Apache Hive : UserGuide
NOTE: This page is deprecated and merged into GettingStarted.
User Guide
The query language specification is available at LanguageManual. Also see, GettingStarted for setup instructions.
Supported Features
Usage Examples
Creating tables
MovieLens User Ratings
CREATE TABLE u\_data (
userid INT,
movieid INT,
rating INT,
unixtime STRING)
ROW FORMAT DELIMITED
FIELDS TERMINATED BY '\t'
STORED AS TEXTFILE;
Apache Access Log Tables
add jar ../build/contrib/hive\_contrib.jar;
CREATE TABLE apachelog (
host STRING,
identity STRING,
user STRING,
time STRING,
request STRING,
status STRING,
size STRING,
referer STRING,
agent STRING)
ROW FORMAT SERDE 'org.apache.hadoop.hive.contrib.serde2.RegexSerDe'
WITH SERDEPROPERTIES (
"input.regex" = "([^]*) ([^]*) ([^]*) (-|\\[^\\]*\\]) ([^ \"]*|\"[^\"]*\") (-|[0-9]*) (-|[0-9]*)(?: ([^ \"]*|\"[^\"]*\") ([^ \"]*|\"[^\"]*\"))?",
"output.format.string" = "%1$s %2$s %3$s %4$s %5$s %6$s %7$s %8$s %9$s"
)
STORED AS TEXTFILE;
Control Separated Tables
CREATE TABLE mylog (
name STRING, language STRING, groups ARRAY<STRING>, entities MAP<INT, STRING>)
ROW FORMAT DELIMITED
FIELDS TERMINATED BY '\001'
COLLECTION ITEMS TERMINATED BY '\002'
MAP KEYS TERMINATED BY '\003'
STORED AS TEXTFILE;
Loading tables
MovieLens User Ratings
Download and extract the data:
wget http://www.grouplens.org/system/files/ml-data.tar+0.gz
tar xvzf ml-data.tar+0.gz
Load it in:
LOAD DATA LOCAL INPATH 'ml-data/u.data'
OVERWRITE INTO TABLE u\_data;
Running queries
MovieLens User Ratings
SELECT COUNT(1) FROM u\_data;
Running custom map/reduce jobs
MovieLens User Ratings
Create weekday_mapper.py:
import sys
import datetime
for line in sys.stdin:
line = line.strip()
userid, movieid, rating, unixtime = line.split('\t')

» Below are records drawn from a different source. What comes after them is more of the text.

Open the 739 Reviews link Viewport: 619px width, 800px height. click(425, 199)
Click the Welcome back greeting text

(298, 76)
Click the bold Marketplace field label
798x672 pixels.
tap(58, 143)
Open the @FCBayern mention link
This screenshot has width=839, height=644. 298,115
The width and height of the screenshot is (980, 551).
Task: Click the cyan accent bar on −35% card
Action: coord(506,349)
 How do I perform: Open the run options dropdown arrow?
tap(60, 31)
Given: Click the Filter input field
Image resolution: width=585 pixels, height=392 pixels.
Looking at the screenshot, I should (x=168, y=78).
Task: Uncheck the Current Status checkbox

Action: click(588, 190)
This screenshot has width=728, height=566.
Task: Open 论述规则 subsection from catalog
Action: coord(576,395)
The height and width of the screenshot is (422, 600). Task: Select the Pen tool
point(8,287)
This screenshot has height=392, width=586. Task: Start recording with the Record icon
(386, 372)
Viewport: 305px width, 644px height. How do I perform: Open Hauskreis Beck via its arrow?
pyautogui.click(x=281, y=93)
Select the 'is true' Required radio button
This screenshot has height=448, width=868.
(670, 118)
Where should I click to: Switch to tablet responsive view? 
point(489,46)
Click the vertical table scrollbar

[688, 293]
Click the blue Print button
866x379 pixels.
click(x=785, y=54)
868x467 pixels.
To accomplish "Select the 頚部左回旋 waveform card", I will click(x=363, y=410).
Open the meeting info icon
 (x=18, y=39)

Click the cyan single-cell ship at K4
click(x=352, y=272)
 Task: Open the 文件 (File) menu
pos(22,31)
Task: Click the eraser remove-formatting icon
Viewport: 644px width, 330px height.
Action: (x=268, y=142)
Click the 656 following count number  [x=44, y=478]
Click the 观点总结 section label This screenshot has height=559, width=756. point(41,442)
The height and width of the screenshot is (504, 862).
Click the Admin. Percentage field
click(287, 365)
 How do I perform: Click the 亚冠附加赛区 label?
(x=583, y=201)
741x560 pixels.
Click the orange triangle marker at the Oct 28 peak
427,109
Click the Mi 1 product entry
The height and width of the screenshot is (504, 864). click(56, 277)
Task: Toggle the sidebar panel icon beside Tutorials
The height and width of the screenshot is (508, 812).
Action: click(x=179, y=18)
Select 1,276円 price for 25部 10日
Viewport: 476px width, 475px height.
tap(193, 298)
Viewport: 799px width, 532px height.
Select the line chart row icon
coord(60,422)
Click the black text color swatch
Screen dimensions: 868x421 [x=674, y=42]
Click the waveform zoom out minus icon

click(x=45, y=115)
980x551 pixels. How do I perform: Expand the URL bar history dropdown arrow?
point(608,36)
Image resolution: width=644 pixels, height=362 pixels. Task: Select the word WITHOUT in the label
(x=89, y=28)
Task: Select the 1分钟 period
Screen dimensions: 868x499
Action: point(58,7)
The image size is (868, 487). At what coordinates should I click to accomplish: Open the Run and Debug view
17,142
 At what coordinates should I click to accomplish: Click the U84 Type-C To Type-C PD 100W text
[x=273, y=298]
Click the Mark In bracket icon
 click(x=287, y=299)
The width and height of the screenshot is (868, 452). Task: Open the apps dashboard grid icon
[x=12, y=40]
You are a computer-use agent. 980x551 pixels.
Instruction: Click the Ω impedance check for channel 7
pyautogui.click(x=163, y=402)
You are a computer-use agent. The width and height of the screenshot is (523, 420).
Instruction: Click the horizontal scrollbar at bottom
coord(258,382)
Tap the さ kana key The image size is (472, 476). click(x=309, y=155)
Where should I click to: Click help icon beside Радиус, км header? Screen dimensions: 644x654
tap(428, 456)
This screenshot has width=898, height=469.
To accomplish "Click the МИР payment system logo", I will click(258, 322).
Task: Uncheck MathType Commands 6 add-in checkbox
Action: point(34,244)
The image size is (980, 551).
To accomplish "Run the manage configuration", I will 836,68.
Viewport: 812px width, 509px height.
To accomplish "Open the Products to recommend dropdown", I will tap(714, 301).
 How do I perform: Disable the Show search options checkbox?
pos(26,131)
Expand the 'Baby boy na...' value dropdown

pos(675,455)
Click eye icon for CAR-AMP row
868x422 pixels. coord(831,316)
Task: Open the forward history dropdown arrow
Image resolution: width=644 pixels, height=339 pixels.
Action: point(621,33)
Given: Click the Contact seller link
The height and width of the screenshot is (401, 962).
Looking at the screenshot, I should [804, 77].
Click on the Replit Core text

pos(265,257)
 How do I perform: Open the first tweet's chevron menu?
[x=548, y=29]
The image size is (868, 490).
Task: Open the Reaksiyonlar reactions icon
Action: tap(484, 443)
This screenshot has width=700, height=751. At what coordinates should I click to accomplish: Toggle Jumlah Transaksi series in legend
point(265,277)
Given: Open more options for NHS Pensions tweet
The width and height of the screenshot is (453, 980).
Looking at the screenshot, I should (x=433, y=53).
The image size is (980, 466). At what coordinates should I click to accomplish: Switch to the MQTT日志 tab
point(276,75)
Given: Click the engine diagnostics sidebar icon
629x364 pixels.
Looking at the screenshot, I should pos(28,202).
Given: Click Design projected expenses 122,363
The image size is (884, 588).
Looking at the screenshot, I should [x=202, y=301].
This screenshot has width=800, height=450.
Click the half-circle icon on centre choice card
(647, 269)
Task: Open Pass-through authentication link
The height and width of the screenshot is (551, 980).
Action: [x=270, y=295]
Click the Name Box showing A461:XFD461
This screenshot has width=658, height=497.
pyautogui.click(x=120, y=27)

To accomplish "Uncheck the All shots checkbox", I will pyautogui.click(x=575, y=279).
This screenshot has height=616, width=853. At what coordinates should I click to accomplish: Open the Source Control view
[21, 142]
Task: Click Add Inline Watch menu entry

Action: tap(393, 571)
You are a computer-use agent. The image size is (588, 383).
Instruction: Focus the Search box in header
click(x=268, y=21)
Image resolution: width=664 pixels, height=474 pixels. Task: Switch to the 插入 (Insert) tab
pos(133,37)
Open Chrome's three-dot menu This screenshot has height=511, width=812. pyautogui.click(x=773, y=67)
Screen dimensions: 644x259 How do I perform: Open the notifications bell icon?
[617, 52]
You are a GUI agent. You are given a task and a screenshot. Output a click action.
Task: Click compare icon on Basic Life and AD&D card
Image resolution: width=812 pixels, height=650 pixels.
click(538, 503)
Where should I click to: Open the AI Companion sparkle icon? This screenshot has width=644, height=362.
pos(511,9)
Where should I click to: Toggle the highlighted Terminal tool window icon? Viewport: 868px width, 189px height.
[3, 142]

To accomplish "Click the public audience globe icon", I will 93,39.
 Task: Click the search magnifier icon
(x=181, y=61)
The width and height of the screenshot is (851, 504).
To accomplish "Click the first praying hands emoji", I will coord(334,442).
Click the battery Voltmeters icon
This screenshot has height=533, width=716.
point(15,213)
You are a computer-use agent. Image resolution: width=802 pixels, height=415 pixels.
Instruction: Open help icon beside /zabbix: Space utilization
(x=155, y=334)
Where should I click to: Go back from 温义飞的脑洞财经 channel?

weekday = datetime.datetime.fromtimestamp(float(unixtime)).isoweekday()
print '\t'.join([userid, movieid, rating, str(weekday)])
Use the mapper script:
CREATE TABLE u\_data\_new (
userid INT,
movieid INT,
rating INT,
weekday INT)
ROW FORMAT DELIMITED
FIELDS TERMINATED BY '\t';
INSERT OVERWRITE TABLE u\_data\_new
SELECT
TRANSFORM (userid, movieid, rating, unixtime)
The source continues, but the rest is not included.